Following the release of a report, Puerto Rico Governor Ricardo Rosselló raised the island’s official toll from Hurricane Maria from 64 to 2,975 on Aug. 28. (Ricardo Rossello)

 Hurricane Maria’s devastation in Puerto Rico led to a spike in mortality across the U.S. territory, with an estimated 2,975 excess deaths in the six months after the storm made landfall in September 2017, according to a sweeping report from George Washington University released Tuesday.

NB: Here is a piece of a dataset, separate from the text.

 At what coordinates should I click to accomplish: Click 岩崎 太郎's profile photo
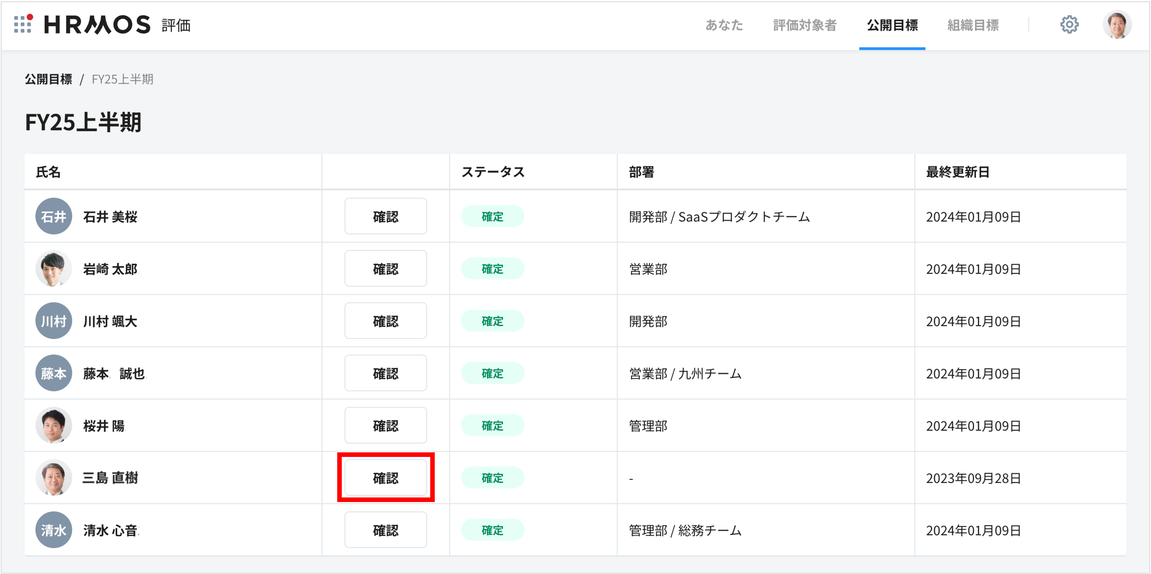tap(54, 269)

The government of Puerto Rico on Tuesday embraced the GWU estimate as the official death toll, ranking Maria among the deadliest natural disasters in U.S. history. For much of the past year, the government had formally acknowledged just 64 deaths from the hurricane, which ravaged much of the territory and destroyed critical infrastructure. The spike in mortality came as the territory dealt with widespread and lengthy power outages, a lack of access to adequate health care, water insecurity and diseases related to the crisis.

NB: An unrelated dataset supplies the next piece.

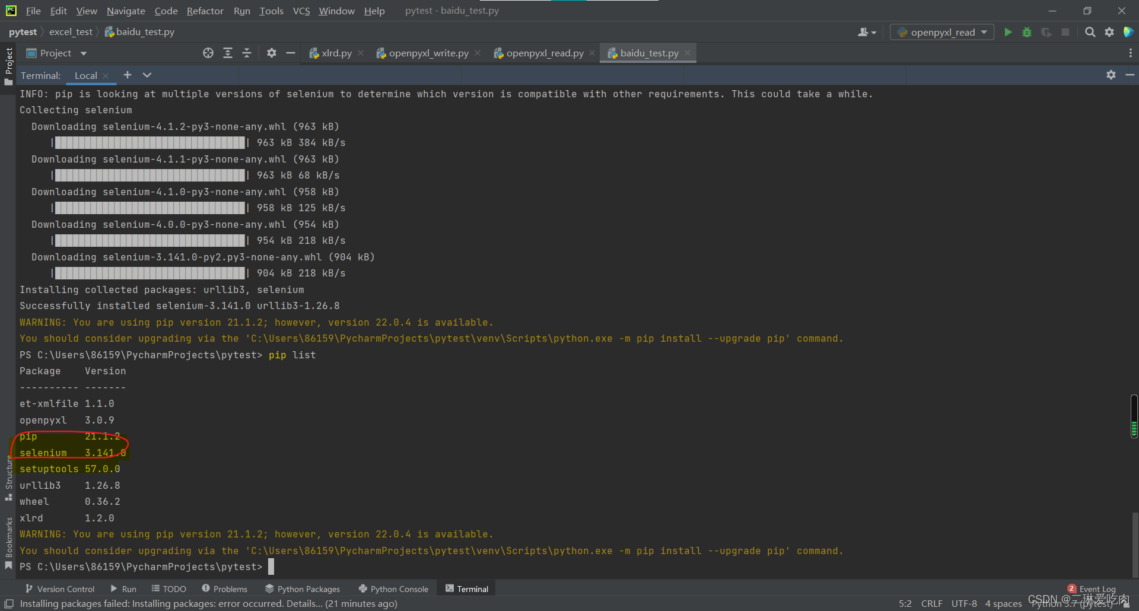Open IDE Settings via the gear icon
The width and height of the screenshot is (1139, 611).
tap(1110, 32)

The new study, requested by the governor of Puerto Rico, examined an unusually long period of time following the storm — six months — in an attempt to detect the hurricane’s lingering, indirect effects on mortality. The investigation looked at the total number of deaths from September 2017 through February 2018, and compared it with typical death rates, adjusting for many variables, including the hundreds of thousands of Puerto Ricans who evacuated the territory after the storm struck on Sept. 20.